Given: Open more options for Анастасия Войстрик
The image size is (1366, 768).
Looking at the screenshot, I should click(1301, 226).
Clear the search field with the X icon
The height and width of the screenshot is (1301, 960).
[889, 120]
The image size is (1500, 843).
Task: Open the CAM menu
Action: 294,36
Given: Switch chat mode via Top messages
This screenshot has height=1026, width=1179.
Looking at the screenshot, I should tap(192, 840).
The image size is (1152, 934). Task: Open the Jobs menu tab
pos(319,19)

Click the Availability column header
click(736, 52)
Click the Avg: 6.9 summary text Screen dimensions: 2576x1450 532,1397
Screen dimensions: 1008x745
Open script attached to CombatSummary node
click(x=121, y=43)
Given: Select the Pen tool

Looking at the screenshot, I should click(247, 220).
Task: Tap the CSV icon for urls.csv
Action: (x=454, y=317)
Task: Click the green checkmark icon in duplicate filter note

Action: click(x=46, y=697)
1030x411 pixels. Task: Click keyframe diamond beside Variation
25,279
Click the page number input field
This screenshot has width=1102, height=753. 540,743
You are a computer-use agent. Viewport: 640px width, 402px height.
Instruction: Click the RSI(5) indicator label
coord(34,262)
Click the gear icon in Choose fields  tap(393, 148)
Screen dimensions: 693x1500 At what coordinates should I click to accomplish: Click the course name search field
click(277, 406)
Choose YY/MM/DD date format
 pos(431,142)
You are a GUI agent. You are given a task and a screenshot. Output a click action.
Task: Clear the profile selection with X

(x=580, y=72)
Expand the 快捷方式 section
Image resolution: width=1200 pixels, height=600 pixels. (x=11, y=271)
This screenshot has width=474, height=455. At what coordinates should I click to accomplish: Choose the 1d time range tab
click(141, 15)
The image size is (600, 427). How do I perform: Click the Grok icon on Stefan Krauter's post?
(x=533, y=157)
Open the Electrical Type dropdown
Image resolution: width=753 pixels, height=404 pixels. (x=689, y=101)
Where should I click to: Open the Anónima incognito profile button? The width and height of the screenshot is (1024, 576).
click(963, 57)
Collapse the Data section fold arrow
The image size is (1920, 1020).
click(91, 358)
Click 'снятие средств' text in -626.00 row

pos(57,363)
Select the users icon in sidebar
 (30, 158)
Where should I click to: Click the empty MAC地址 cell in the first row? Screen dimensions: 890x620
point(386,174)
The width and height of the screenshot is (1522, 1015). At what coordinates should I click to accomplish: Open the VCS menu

++++++++

— Try it —
Using the data above, restate every record word for word.

— Response —
Given: Open more options for Анастасия Войстрик
The image size is (1366, 768).
Looking at the screenshot, I should click(1301, 226).
Clear the search field with the X icon
The height and width of the screenshot is (1301, 960).
[889, 120]
The image size is (1500, 843).
Task: Open the CAM menu
Action: 294,36
Given: Switch chat mode via Top messages
This screenshot has height=1026, width=1179.
Looking at the screenshot, I should tap(192, 840).
The image size is (1152, 934). Task: Open the Jobs menu tab
pos(319,19)

Click the Availability column header
click(736, 52)
Click the Avg: 6.9 summary text Screen dimensions: 2576x1450 532,1397
Screen dimensions: 1008x745
Open script attached to CombatSummary node
click(x=121, y=43)
Given: Select the Pen tool

Looking at the screenshot, I should click(247, 220).
Task: Tap the CSV icon for urls.csv
Action: (x=454, y=317)
Task: Click the green checkmark icon in duplicate filter note

Action: click(x=46, y=697)
1030x411 pixels. Task: Click keyframe diamond beside Variation
25,279
Click the page number input field
This screenshot has width=1102, height=753. 540,743
You are a computer-use agent. Viewport: 640px width, 402px height.
Instruction: Click the RSI(5) indicator label
coord(34,262)
Click the gear icon in Choose fields  tap(393, 148)
Screen dimensions: 693x1500 At what coordinates should I click to accomplish: Click the course name search field
click(277, 406)
Choose YY/MM/DD date format
 pos(431,142)
You are a GUI agent. You are given a task and a screenshot. Output a click action.
Task: Clear the profile selection with X

(x=580, y=72)
Expand the 快捷方式 section
Image resolution: width=1200 pixels, height=600 pixels. (x=11, y=271)
This screenshot has width=474, height=455. At what coordinates should I click to accomplish: Choose the 1d time range tab
click(141, 15)
The image size is (600, 427). How do I perform: Click the Grok icon on Stefan Krauter's post?
(x=533, y=157)
Open the Electrical Type dropdown
Image resolution: width=753 pixels, height=404 pixels. (x=689, y=101)
Where should I click to: Open the Anónima incognito profile button? The width and height of the screenshot is (1024, 576).
click(963, 57)
Collapse the Data section fold arrow
The image size is (1920, 1020).
click(91, 358)
Click 'снятие средств' text in -626.00 row

pos(57,363)
Select the users icon in sidebar
 (30, 158)
Where should I click to: Click the empty MAC地址 cell in the first row? Screen dimensions: 890x620
point(386,174)
The width and height of the screenshot is (1522, 1015). At what coordinates should I click to accomplish: Open the VCS menu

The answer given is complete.